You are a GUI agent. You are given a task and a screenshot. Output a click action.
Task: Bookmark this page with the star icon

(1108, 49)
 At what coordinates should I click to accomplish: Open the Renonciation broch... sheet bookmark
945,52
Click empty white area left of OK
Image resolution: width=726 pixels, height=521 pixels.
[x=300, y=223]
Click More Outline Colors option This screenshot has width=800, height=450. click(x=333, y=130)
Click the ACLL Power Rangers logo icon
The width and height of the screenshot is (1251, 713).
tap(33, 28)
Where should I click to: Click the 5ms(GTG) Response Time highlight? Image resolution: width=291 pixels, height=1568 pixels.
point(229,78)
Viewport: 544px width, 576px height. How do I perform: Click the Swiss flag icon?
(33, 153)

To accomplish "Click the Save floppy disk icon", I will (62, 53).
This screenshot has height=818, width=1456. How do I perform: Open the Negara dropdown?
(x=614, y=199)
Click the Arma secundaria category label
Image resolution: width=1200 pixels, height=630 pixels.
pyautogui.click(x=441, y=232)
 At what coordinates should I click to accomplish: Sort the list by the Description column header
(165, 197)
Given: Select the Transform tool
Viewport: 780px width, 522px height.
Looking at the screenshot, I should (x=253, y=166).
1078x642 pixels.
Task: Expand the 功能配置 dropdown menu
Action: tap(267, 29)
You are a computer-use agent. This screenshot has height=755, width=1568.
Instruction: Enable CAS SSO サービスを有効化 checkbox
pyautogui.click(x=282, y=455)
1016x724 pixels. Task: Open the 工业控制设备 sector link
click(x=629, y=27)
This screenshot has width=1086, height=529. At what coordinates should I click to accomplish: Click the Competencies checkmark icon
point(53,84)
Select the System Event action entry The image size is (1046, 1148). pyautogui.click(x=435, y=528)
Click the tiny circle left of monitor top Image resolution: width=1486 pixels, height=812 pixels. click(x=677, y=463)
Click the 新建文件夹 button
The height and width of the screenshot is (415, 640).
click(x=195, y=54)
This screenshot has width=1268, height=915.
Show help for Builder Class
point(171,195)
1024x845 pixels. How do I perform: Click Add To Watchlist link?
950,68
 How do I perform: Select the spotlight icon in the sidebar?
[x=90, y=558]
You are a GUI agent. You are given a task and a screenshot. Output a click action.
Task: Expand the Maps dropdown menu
---
=== Task details ===
Retype only the stretch of lines above starting at the one with "At what coordinates should I click to accomplish: Sort" and stopping at the one with "Given: Select the Transform tool", exactly as written, with both kept.

=== Written response ===
 At what coordinates should I click to accomplish: Sort the list by the Description column header
(165, 197)
Given: Select the Transform tool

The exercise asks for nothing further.